There are three main variations on the running bond pattern. These variations include the stack bond pattern, the ⅓ running bond pattern, and the half bond running pattern.
Stack Bond Pattern: This running bond pattern is the simplest of all paving pattern options. When a stack bond pattern is used, the bricks are stacked directly on top of each other as well as side by side. This creates uniform lines running vertically and horizontally on the pavement. The uniformity and simplicity of this pattern eliminates the needs for cutting the stone, creating a super simple installation process. The stack bond pattern is also the strongest option for standing up to regular foot traffic.
If homeowners are unhappy with the simple look of the stack bond pattern, they may choose to shift the entire surface 45 degrees to create a more complex and visually interesting look for their outdoor space.

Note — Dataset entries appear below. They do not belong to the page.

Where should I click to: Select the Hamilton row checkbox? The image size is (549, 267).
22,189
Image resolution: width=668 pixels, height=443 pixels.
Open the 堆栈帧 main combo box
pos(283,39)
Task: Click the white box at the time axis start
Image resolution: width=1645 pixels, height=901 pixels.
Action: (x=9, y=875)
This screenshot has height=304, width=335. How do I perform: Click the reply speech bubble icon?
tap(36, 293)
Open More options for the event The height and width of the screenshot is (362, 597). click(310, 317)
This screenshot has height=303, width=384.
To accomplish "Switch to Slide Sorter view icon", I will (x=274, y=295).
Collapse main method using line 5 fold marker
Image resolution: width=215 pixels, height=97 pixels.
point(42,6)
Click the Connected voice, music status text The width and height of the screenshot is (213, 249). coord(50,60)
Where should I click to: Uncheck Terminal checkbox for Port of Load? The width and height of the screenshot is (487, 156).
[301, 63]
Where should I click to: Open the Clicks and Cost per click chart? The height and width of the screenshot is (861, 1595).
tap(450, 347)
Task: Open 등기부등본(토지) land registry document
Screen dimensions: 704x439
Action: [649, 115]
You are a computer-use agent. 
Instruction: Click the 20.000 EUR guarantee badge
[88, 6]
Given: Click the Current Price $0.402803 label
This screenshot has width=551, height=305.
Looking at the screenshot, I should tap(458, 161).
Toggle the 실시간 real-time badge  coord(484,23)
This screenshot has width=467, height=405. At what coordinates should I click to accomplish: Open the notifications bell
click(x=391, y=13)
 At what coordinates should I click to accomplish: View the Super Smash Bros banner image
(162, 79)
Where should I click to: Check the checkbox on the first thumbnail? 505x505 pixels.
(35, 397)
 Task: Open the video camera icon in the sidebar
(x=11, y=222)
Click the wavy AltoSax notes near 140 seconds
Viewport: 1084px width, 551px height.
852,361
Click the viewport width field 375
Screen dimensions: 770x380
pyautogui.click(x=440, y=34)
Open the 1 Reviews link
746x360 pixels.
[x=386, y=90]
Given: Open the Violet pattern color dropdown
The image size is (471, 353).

⅓ Running Bond Pattern: This paver pattern is very similar to a basic stack bond pattern. Bricks are set side by side, but instead of setting bricks directly above each other, they are offset just slightly. This results in each stone overlapping by ⅓ of its length. This pattern is popular because it creates a more varied look that is visually interesting, but it still has the strength and simplicity of a running bond pattern. This pattern requires a limited amount of cutting, making it a viable option for do-it-yourself projects.
Half Running Bond Pattern: In general, when people think of a running bond pattern they envision the half running bond pattern. This paver pattern is one of the most commonly used and attractive because it is considered to be a timeless design—one that will outlast changing home design trends. In the half running bond pattern, stones are offset so that they overlap by half the width of the brick. This design for laying pavers is also used in masonry because it creates a strong structure for creating walls. This pattern is also incredibly simple, requiring minimal cutting, but can be tilted by 45 degrees to create the illusion of a more complex design pattern.
Any of these three running bond patterns are among the most simple to lay and are realistic for a do-it-yourself project. If you are not a fan landscaping, it is also fairly simple to a hardscaping expert in your area to lay pavers in your chosen pattern.